Maker(s):Goltzius, Hendrik
Culture:Dutch (1558-1617)
Title:The Holy Family with John the Baptist as a Child, from the 'Life of the Virgin' series
Date Made:1593
Type:Print
Materials:engraving on laid paper mounted on cardboard
Measurements:Image: 46.4 cm x 35 cm; 18 1/4 in x 13 3/4 in
Accession Number:  AC 1979.46.6
Credit Line:Purchased with F.J. Woodbridge (Class of 1921) Memorial Fund
1979-46-6.jpg

Description:
Plate 6 from the series of six (1593-1594). Four lines of Latin attributed to Cornelius Schonaeus.

Label Text:
Marginal Latin text, anonymous:

Praecursor Domini lactantis ab ubere matris / Blanditur puero puer, et colludit amice, / Quem praecognovit saliens utero abditus, hunc et / Indice monstravit digito crescentibus annis.
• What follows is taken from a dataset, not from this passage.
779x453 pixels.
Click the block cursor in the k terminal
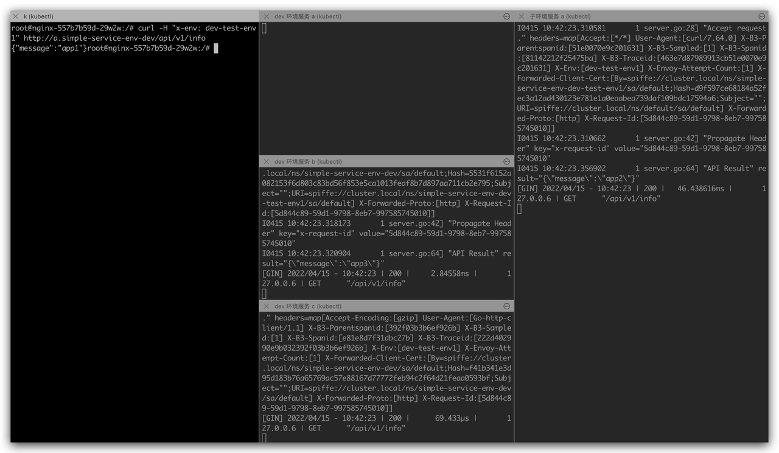point(216,48)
The herald of the Lord, who is suckled at his mother’s breast, like a child, strokes the child and plays sweetly with him; the baby whom he recognized, leaping up, while he was still in his mother’s womb, he also pointed to with his finger when they were a little older.

Goltzius based this print upon two different reproductive engravings by Cornelis Cort after paintings by Federico Barocci. Active in Italy, Cort worked at the behest of many great masters of the 16th century, including Titian and Muziano, who prized Cort’s ability to transform their painterly effects into print. His engraving of 1577 after Barocci’s "Madonna del Gatto" provided Goltzius his source for the pose of the Virgin and facial types, which he acknowledged with the inclusion of a cat on the windowsill at the left. Goltzius derived the landscape setting, however, from Cort’s "Rest on the Flight into Egypt" of 1575, also after Barocci. Barocci’s original "Rest on the Flight" is now lost, although its popularity encouraged him to make several variants, one of which survives in the church of S. Stefano in Piobbico. Cort’s curved and swelling lines coupled with a stippling technique inspired Goltzius’s own engraving style.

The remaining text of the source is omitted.